The fourth stage in which the actual behavior change occurs is known as the Action stage. As the name of the stage suggests, the individual participates in making actual health behavior changes. It is important to note however that these new behaviors should not be view as permanent until the client has sustained this altered behavior for over a period of 6 months. Lastly comes the Maintenance stage, in which one reinforces their behaviors over the 6 month period of time, leading to health behavior change that can truly be considered permanent.

The Transtheoretical Model can be applied to all individuals looking to or needing to make a healthier lifestyle change. Thus it applies to young Brady who is in need of changing his sedentary lifestyle of reading and videogames to a more active one complimented by a healthier diet. Brady has shown a strong level of awareness of his health over the years, but has always struggled with his weight management. Yet due to recently being diagnosed as an obese child, Brady has realized the importance of lowering his weight to a healthier number. Brady is now quite determined to have his weight under control.
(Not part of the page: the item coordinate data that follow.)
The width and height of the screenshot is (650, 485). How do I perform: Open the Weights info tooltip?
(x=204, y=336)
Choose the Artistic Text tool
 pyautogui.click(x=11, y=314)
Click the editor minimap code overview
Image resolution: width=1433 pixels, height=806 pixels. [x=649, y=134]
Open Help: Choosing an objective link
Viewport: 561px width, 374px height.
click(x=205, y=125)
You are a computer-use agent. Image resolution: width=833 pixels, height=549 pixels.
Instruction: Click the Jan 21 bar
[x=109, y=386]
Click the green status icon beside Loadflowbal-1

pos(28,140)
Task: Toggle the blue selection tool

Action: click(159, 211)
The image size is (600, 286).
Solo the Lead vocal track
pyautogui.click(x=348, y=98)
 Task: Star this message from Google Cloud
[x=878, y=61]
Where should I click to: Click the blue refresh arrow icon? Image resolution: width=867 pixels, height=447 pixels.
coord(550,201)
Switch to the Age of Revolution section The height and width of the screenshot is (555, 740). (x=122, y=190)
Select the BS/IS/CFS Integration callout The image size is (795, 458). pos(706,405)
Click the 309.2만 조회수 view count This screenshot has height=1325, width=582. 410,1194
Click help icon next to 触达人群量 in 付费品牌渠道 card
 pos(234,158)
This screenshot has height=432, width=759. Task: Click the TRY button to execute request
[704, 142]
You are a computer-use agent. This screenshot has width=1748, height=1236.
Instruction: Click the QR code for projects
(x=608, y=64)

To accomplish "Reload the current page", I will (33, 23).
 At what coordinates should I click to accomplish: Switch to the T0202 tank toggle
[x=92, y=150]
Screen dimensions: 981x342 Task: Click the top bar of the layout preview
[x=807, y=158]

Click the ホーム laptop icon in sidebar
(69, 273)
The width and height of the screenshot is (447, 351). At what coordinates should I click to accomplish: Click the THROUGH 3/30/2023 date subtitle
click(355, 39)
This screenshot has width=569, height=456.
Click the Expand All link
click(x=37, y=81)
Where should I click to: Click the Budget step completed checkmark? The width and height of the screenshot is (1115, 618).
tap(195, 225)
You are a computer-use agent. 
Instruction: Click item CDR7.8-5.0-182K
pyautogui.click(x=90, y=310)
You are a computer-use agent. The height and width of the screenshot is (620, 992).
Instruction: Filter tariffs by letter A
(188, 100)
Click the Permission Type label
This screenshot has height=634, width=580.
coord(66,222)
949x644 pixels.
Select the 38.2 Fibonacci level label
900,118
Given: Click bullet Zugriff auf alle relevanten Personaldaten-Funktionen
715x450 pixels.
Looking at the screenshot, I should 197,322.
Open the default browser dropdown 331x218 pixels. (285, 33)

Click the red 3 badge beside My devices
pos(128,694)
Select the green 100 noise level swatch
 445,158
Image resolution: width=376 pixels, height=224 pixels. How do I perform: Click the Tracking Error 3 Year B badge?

He has shown that he understands that there will be some hardships associated with change, but he knows that the long-term benefits will outweigh all of the short term cons. It is this determination that would suggest that Brady is in the Preparation stage. As his primary care pediatrician, it will be my task to support Brady as he progresses through the stages of change on his way to engaging full time in a healthier lifestyle. Maslow’s Needs Hierarchy Maslow’s Hierarchy of Needs states that people have different levels of prioritized needs.

Maslow’s theory, which is usually depicted as a pyramid, illustrates the motivation or need for people to satisfy their more basic and fundamental needs before they work towards satisfying other needs higher up on the pyramid. Maslow stated that a person’s behavior at a particular time in their life is dictated by the stage of the hierarchy that they are in. However, Maslow added that many different motivations and needs from different levels of prioritized needs usually occur at the same time. In total, Maslow’s Hierarchy of Needs is made up of five different levels of need.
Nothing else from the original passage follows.